Google is promising Pixel device owners some exclusive features, which may convince some folks to consider a Pixel 4a or Pixel 5 smartphone. It’s also great news for those who own a Pixel 2 and above. There’s new Smart Reply options within the keyboard and more granular controls when it comes to screenshots. Here’s a summary of what Google has announced today:

Live View with Location Sharing

If you’re meeting up with a friend, this feature enables you to quickly find them using your phone’s camera. Once the location has been sent, you can tap to open Live View, give the Pixel phone a second to analyse the surroundings, before it points you in the precise direction of the friend.

 

Smart App Suggestions

Similar to Apple’s Siri Suggestions, Android 11 will suggest different apps for users based on their usage habits at different times of the day. Use Spotify on your way to work? You may see a suggestion in the morning. Call mum on the way home? Likewise.

Previously rumoured and tested Android 11 features

The above features are confirmed to have made it into the Android 11 consumer release, but loads of features have been rumoured and tested in recent months. We’re currently examining the final release to see which have made the cut and will update as necessary.

Call recording

Conversely, new information suggests that call recording will not be allowed, despite being accessible in some early beta versions of Android 11. Call recording has been a feature requested by lots of Android users. However, there are a lot of concerns around safety and privacy that arise if call recording is included in the operating system.

Dark mode scheduling

Android 10 introduced a system-wide Dark Mode, but if you don’t want to have it enabled all the time, Android 11 may allow you to set Dark Mode to switch on and off automatically at specific times of the day. For instance, it could turn on automatically at sunset, and disable itself at sunrise.

Muted alerts during camera use

With Android 11, your phone could automatically mute notification sounds and vibrations while you’re using the camera app, which means you’ll no longer be able to blame your friends for shaky video footage.

Related: Best camera phones

Better motion senses

The Pixel 4’s gesture controls failed to convince, but Google looks set to enhance them in Android 11. There’ll be a new pause gesture that works when you tap the air in front of your phone, and Android Police reports that the entire gesture controls system is being improved, and will work a lot more smoothly.

Double-tap functionality

There’s a new “double-tap” gesture in the works for Android 11 too. By tapping the back of your phone twice, you’ll be able to control a wide range of features.
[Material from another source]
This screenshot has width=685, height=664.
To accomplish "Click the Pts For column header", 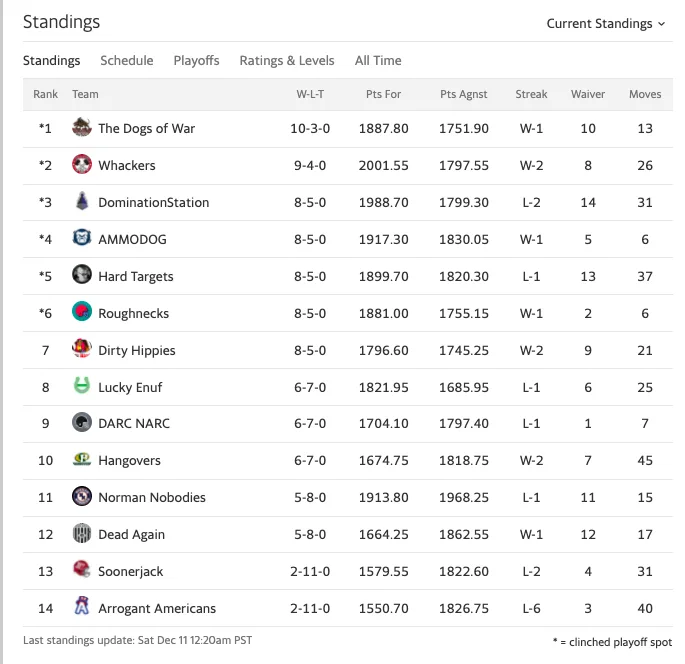I will tap(383, 94).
Here’s the list of choices, according to XDA Developers:

  • Dismiss timer
  • Launch camera
  • Launch Google Assistant
  • Play/pause media
  • Collapse status bar
  • Silence incoming phone calls
  • Snooze alarms
  • Unpin notifications
  • Perform a “user selected action”

Improved gesture navigation

Android’s fiddly gesture navigation system is set for some tweaks too, and Android 11 could let you increase or decrease the sensitivity of certain controls, like the back gesture, in order to make it easier to use.

Tools to improve 5G bandwidth and metering

Google is also getting ready for the influx of 5G phones in 2020, with tools to improve 5G bandwidth and metering. Android 11 will check if you have an unlimited 5G tariff and will boost the resolution of video in order to make sure you’re getting the best viewing experience possible.

Related: Best smartphone

Refresh rate viewer

Whether fixed or variable, higher screen refresh rates are becoming increasing common on smartphones, and Android 11 could give you the option to view your display’s refresh rate all the time. The number, most likely either 60Hz, 90Hz or 120Hz, will appear in the top-left corner of the screen.

New permission options

Last but absolutely not least, Android 11 will introduce a few new permission options, to help you keep on top of the data you’re sharing.

When you first fire up an app, you’ll have the option to grant it certain permissions on a one-time-only basis. That will appear alongside ‘While using the app’ and ‘Deny’. Only apps that can justify it to Google will be able to offer you the ‘Allow access all the time’ option that currently appears in Android 10.

Apps will also be required to support Scoped Storage.